The title of today’s sermon is somewhat off. It is an obvious allusion to Gabriel G. Marquez’s novel, Love in the Time of Cholera (first published in 1985), but really my title properly should have been “Love in the time of feminine power”, not the Corona(virus), since for three or four decades the movement of “female empowerment” is more acute, pervasive and widespread than any pandemic can ever be.
Women have the greatest power and hold the highest ranks in government and business, yet every day they cry how they’re being oppressed by the white male. They’re 60% of college graduates and the majority in the workforce, yet they say that’s not enough. It is never enough.
Give us the world, and we will call you our “equals”.

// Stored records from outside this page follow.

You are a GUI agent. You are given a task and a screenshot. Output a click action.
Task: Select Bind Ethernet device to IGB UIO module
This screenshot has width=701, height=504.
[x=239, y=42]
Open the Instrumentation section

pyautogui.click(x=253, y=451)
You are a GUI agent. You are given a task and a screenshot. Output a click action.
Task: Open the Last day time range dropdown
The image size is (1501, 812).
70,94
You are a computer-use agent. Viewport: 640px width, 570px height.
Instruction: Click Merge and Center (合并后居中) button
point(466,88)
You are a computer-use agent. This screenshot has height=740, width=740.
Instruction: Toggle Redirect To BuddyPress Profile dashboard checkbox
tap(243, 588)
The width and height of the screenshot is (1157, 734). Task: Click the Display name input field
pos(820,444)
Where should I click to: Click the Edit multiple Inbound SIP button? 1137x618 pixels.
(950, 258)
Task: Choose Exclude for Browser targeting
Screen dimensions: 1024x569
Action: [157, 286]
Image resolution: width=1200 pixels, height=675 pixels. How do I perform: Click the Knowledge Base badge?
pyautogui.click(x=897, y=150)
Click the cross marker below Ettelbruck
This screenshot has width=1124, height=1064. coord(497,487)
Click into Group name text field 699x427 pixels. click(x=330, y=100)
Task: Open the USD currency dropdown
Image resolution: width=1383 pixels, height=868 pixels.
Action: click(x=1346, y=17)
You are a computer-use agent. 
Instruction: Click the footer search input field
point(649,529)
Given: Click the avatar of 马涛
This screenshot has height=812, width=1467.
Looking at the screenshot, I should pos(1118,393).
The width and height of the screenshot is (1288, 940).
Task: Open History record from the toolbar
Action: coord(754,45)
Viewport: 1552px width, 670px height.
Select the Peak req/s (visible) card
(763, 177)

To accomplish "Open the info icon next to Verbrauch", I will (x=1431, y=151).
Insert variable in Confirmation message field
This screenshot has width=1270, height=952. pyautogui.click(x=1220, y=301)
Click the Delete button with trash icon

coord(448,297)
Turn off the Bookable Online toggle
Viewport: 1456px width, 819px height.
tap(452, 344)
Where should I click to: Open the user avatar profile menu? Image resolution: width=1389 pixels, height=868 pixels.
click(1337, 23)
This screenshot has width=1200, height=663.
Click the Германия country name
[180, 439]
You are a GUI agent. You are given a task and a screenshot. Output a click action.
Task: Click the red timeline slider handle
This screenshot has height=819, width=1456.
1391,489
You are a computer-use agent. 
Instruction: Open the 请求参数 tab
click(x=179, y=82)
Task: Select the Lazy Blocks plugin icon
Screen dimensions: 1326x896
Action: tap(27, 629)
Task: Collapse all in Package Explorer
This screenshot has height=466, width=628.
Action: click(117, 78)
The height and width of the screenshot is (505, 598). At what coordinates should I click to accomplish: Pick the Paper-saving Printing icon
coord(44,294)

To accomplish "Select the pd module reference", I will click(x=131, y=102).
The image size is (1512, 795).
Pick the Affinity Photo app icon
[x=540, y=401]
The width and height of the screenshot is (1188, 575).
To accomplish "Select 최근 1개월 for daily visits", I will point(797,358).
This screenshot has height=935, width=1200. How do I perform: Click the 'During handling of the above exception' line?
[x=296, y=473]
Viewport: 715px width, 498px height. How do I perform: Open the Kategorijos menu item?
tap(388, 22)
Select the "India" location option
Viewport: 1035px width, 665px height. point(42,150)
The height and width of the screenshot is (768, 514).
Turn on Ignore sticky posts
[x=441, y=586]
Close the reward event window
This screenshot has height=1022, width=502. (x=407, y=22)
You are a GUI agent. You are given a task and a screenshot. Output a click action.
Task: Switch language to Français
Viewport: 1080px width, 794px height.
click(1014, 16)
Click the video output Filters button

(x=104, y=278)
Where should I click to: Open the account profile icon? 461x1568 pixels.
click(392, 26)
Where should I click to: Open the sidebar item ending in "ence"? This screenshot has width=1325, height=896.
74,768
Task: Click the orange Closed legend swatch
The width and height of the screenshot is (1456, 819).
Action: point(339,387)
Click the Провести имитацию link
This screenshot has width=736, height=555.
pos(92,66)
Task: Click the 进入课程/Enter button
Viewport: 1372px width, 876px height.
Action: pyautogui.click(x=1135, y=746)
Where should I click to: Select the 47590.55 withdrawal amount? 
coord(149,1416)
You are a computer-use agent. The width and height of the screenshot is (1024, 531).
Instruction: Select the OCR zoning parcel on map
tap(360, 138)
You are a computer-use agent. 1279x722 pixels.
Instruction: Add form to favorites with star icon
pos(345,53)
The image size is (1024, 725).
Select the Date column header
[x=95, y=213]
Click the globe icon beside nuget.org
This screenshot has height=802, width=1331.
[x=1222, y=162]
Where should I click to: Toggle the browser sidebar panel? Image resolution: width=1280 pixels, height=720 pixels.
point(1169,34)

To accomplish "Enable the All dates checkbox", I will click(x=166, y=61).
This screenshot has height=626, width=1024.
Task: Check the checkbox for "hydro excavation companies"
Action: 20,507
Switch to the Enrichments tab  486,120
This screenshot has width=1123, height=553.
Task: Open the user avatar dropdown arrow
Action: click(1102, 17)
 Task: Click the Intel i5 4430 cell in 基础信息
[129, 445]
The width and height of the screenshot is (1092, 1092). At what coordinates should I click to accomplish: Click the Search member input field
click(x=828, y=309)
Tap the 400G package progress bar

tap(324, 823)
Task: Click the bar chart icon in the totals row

It is a misconception that Wall Street ranks are some tough guys living it large with high expense accounts and playboy habits. 90% of the people who work or have worked on Wall Street in the last decade or two are herbs with no balls and no life, computer geeks and run-of-the-mill VBA coders programmed to worship women like the rest of us. I know, I’ve worked with them. A waiter working at your average restaurant has more personality than them. They probably have only one girlfriend who has carefully screened their wallet and to whom they will get married to. They probably have a dog or two of those rat-like Scottish terriers or something. And they probably have a woman boss.
Women control the wealth of the world, not men.
From the boardroom to the bedroom, men dance on women puppet strings.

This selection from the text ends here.